So IMHO we cannot just change the current (or default) behaviour.

It is explicitly documented in google style guide: https://google.github.io/styleguide/cppguide.html#Loops_and_Switch_Statements :

case blocks in switch statements can have curly braces or not, depending on your preference. If you do include curly braces they should be placed as shown below.

If not conditional on an enumerated value, switch statements should always have a default case (in the case of an enumerated value, the compiler will warn you if any values are not handled). If the default case should never execute, simply assert:

switch (var) {
  case 0: {  // 2 space indent
    ...      // 4 space indent
    break;
  }
  case 1: {
    ...
    break;
  }
  default: {
    assert(false);
  }
}

So IMHO we cannot just change the current (or default) behaviour.

My proposal does not contradict this style guide as the case in question is not included in the example. It gives absolutely no guidance on how to format this case.

If anything, you could argue that it tells the user never to have something outside of the braces that make up a case statement (keep in mind that the style guide does not only give formatting advise).

Typz added a comment.Feb 13 2018, 8:48 AM

Hum, not sure I fully got your proposal. So you actually mean that clang-format you format like this (with 4-space indent for clarity):

switch (x) {
case 0:
    break;
case 1: {
    foo();
    break;
}
case 2: {
    foo();
} break;
case 3:
    {
        foo();
    }
    bar();
    break;
}

Is this right?

If so it does not really help me: I don't care so much how it is formatted, but I think the current way is way too error prone (and I cannot change the style to indent the case blocks themself). So i'll have to keep a patch in my fork :-(
Or maybe the behavior should be dependant on IndentCaseLabels (though this would change LLVM style formatting) ?

Yes, that's what I mean. What do you mean, the style is too error prone?

Typz added a comment.Feb 15 2018, 6:53 AM

Yes, that's what I mean. What do you mean, the style is too error prone?

When IndentCaseLabels is false, the code gets formatted in a way that "hides" the structure of the code, by indenting the end of the case in the exact same way as the end of a switch, which is error prone IMHO.
Indentation should "highlight" the structure of the code, to make it easier to understand, and thus avoid this kind of confusion.

That doesn't explain to me how this is error prone. I can't think how you'd create an error by this that would not be caught by the compiler. Much less if you consistently use clang-format.

It's fundamentally what you get for IndentCaseLabels: false. Even without braces you have this issue to some extend. But LLVM has several thousand switches, about a thousand with braces formatted this way and I am not aware of a single time this has caused a bug or even confusion.

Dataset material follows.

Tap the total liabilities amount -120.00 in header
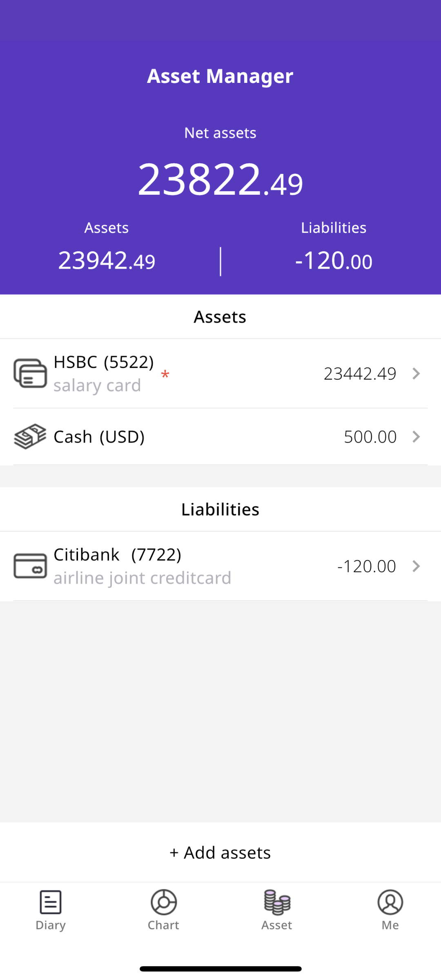 tap(334, 261)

And to me (but this is obviously objective), your suggestions hide the structure of the code even more as they lead to a state where the closing brace is not aligned with the start of the line/statement that contains the opening braces. That looks like a bug to me more than anything else and I don't think there is another situation where clang-format would do that.

Typz added a comment.Feb 15 2018, 7:34 AM

A user can create an error by reasoning like this, after the code has been formatted this way (a long time ago) : "oh, I need to make an extra function call, but in all cases.... ah, here is the end of the switch, let's put my function call here".

I am not saying it happens often, I am just saying it breaks indentation : i.e. that two nested blocks should not close at the same depth. Breaking such things makes code harder to read/understand, and when you don't properly get the code you can more easily make a mistake. Obviously it should be caught in testing, but it is not always.

That said, I am not trying to say in any way that my approach is better. I think both CaseBlockIndent = Block or your variant (with the extra line break before opening brace; but applying it all the time) will indeed be consistent with the code and not break indentation; keeping the current behavior when IndentCaseLabels = true is also not a problem IMHO.

And to me (but this is obviously objective), your suggestions hide the structure of the code even more as they lead to a state where the closing brace is not aligned with the start of the line/statement that contains the opening braces. That looks like a bug to me more than anything else and I don't think there is another situation where clang-format would do that.

The exact same thing happens for functions blocks, class blocks and control statements, depending on BraceWrapping modes. Actually, IMO wrapping the opening brace should probably be done according to BraceWrapping.AfterControlStatement flag.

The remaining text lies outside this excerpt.